A Câmara Criminal do Tribunal de Justiça de Alagoas (TJ/AL) negou, por unanimidade, nesta quarta-feira (27), o pedido de Habeas Corpus apresentado pela defesa do réu Maurício Anchieta de Souza.
Ele é proprietário da clínica Luz e Vida, localizada no município de Marechal Deodoro, e teve a prisão preventiva mantida pelos desembargadores.
Neste processo específico, o empresário responde em juízo por crimes como estupro, tortura, cárcere privado e exercício ilegal da medicina.
A decisão do colegiado de segunda instância acompanhou o voto do relator e ratificou o entendimento do juiz de primeiro grau da comarca de Marechal Deodoro, que já havia determinado a manutenção da custódia cautelar.
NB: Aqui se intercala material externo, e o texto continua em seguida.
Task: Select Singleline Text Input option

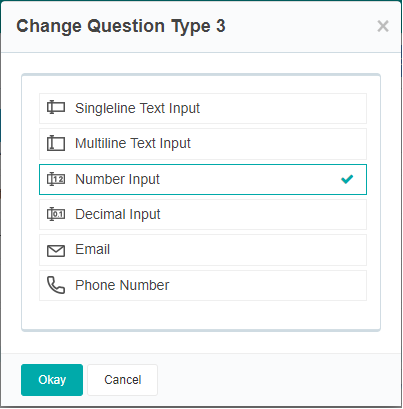Action: coord(203,109)
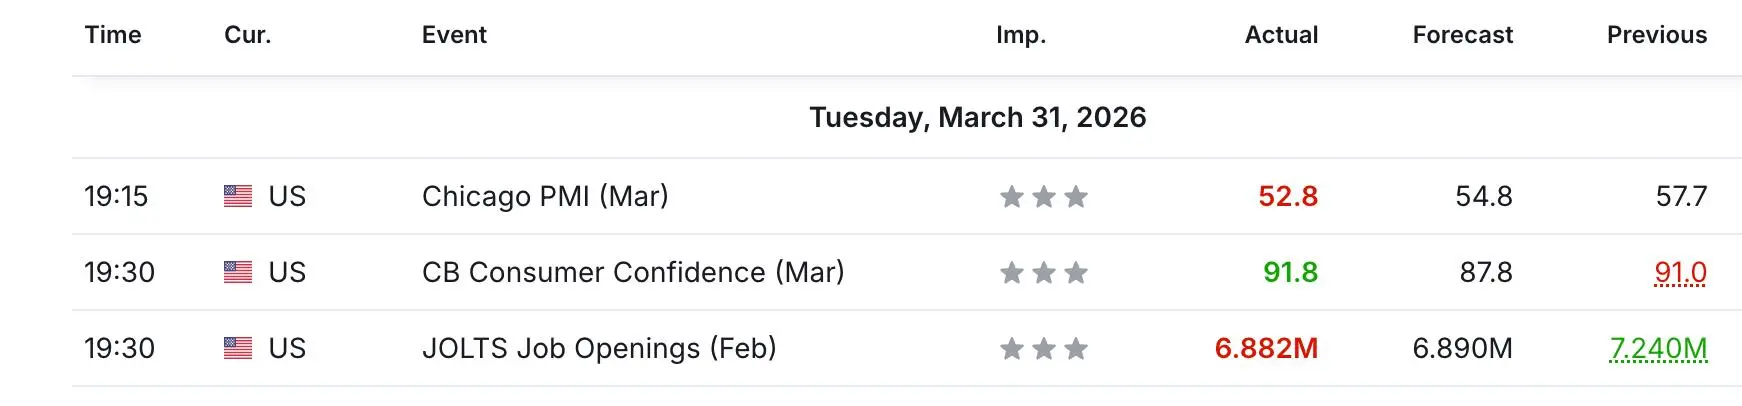The height and width of the screenshot is (406, 1742).
Task: Click the revised previous value 91.0
Action: coord(1680,272)
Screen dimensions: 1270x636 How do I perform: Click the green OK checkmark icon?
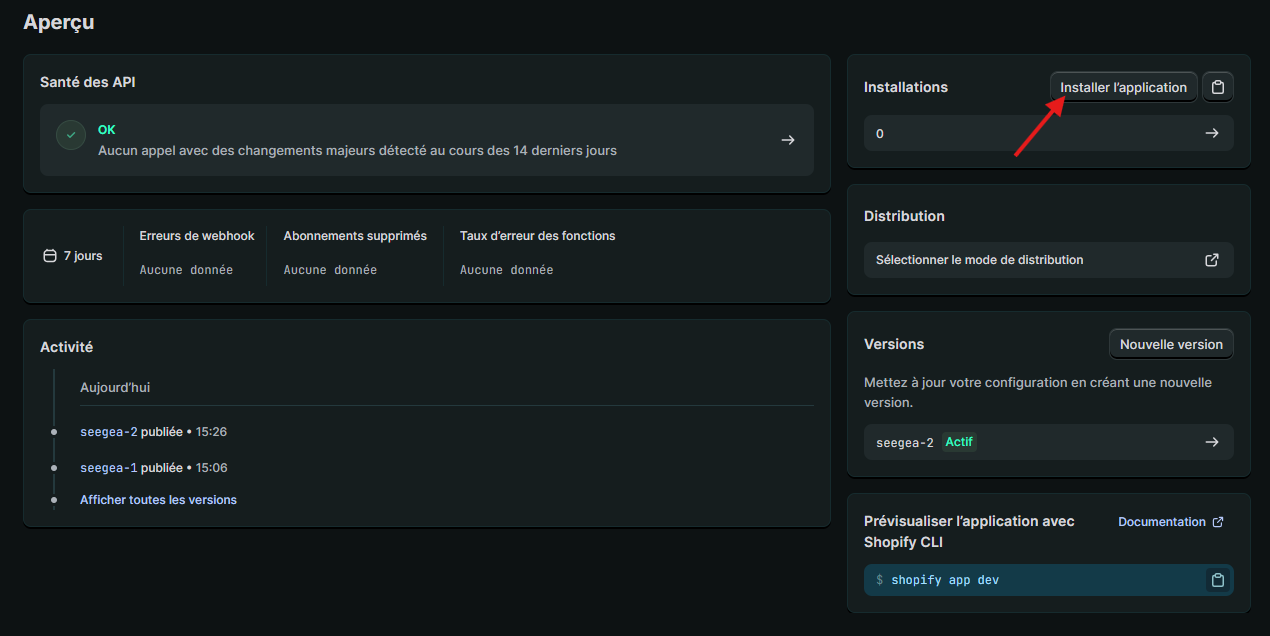(x=70, y=134)
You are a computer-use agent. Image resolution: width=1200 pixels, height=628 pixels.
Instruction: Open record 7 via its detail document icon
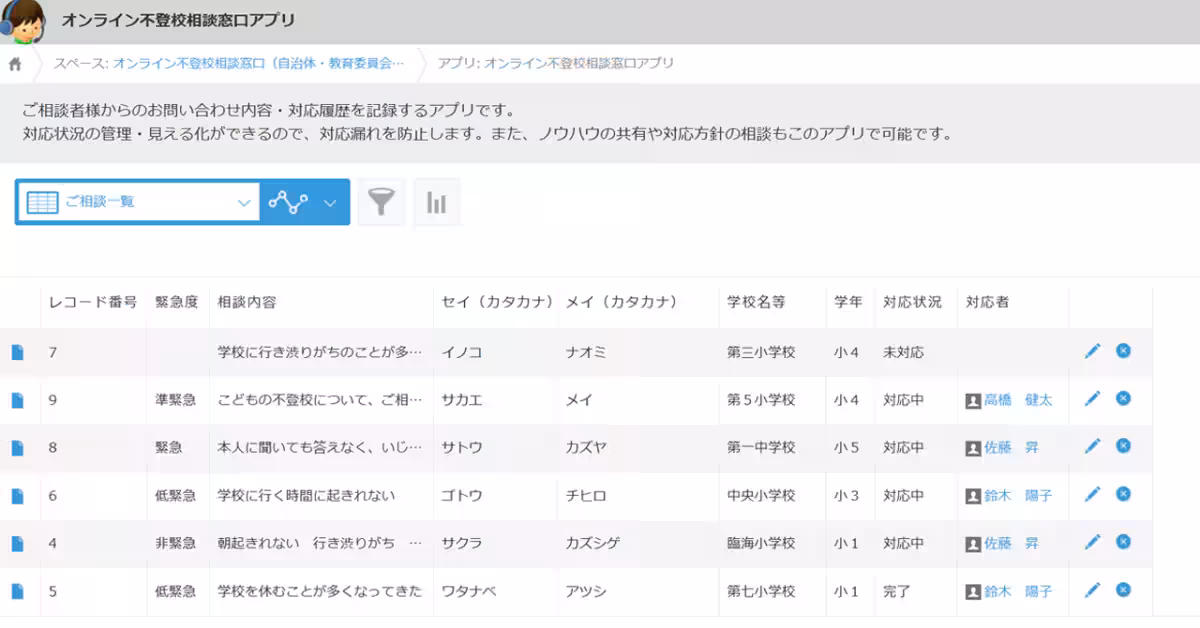tap(18, 352)
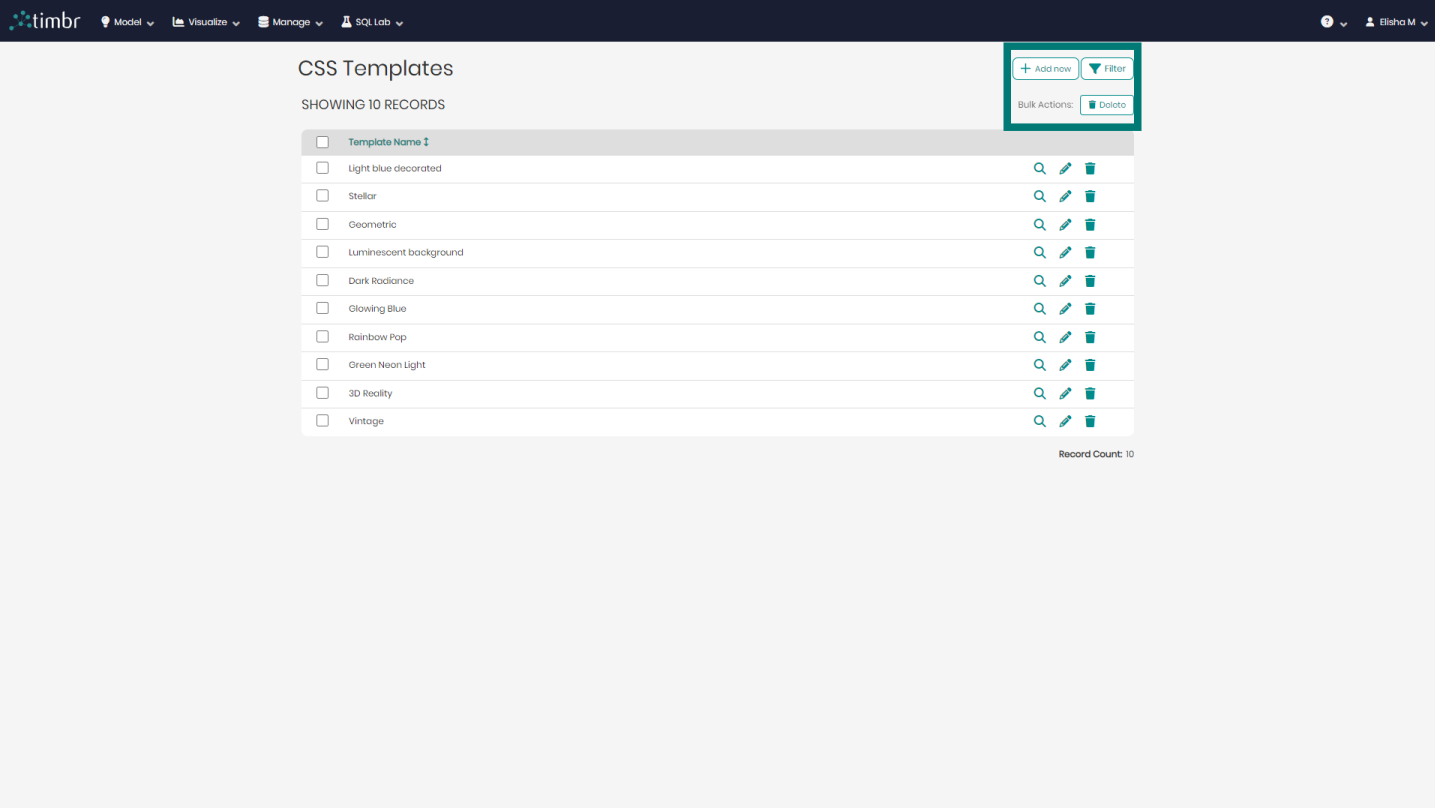The width and height of the screenshot is (1435, 808).
Task: Open the preview icon for Green Neon Light
Action: point(1039,364)
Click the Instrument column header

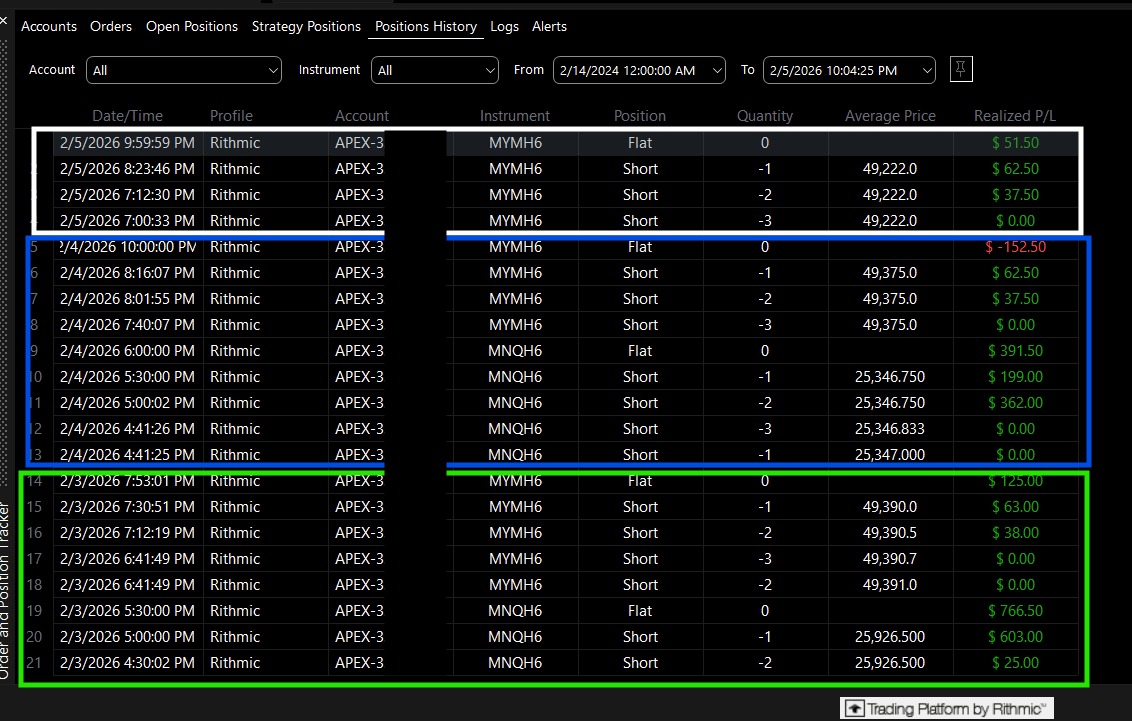pyautogui.click(x=515, y=115)
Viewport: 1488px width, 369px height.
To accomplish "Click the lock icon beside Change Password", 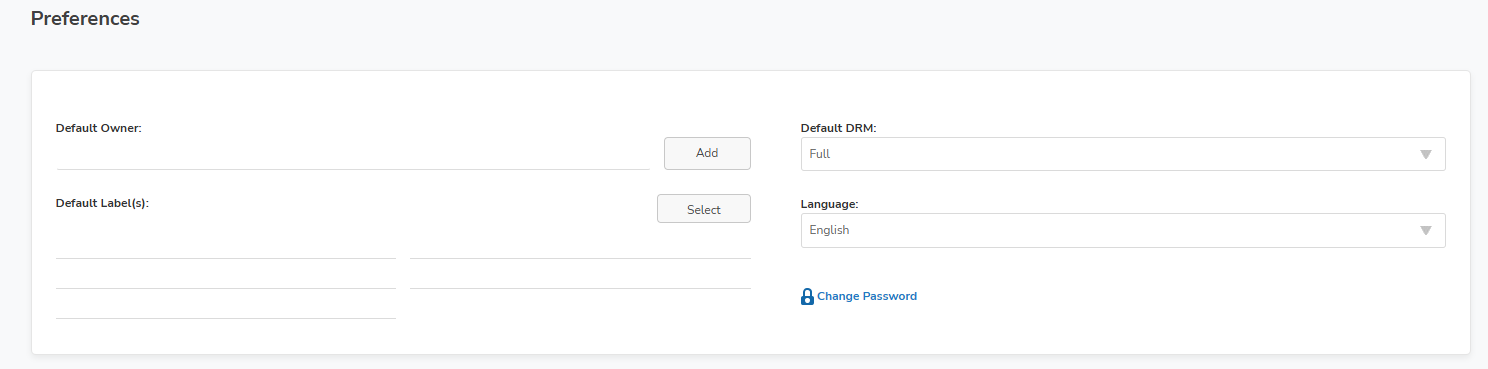I will pyautogui.click(x=807, y=297).
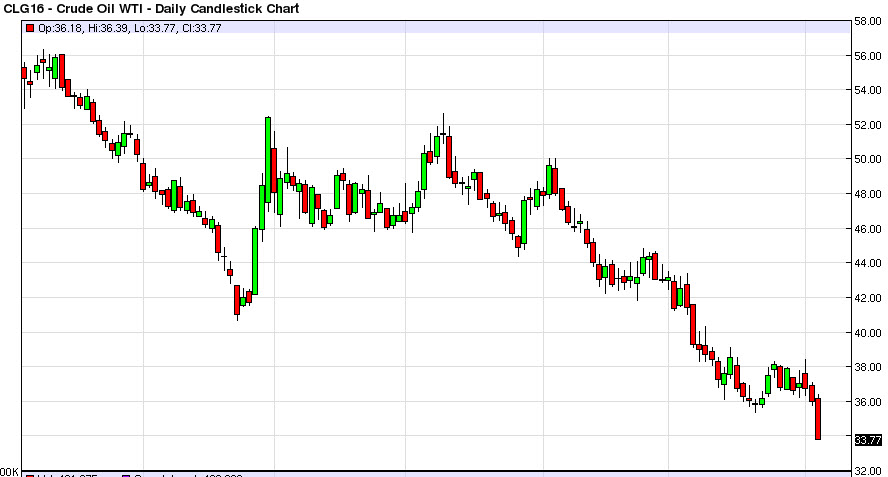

Maurício Anchieta de Souza também figura como réu em uma segunda ação penal, que apura as circunstâncias da morte da esteticista Cláudia Pollyanne, assassinada a tiros no interior da mesma clínica de reabilitação.
Em primeira instância, o pedido de prisão preventiva referente ao homicídio, formulado contra o empresário e contra Jéssica da Conceição Vilela, foi inicialmente indeferido pela juíza Fabíola Feijão.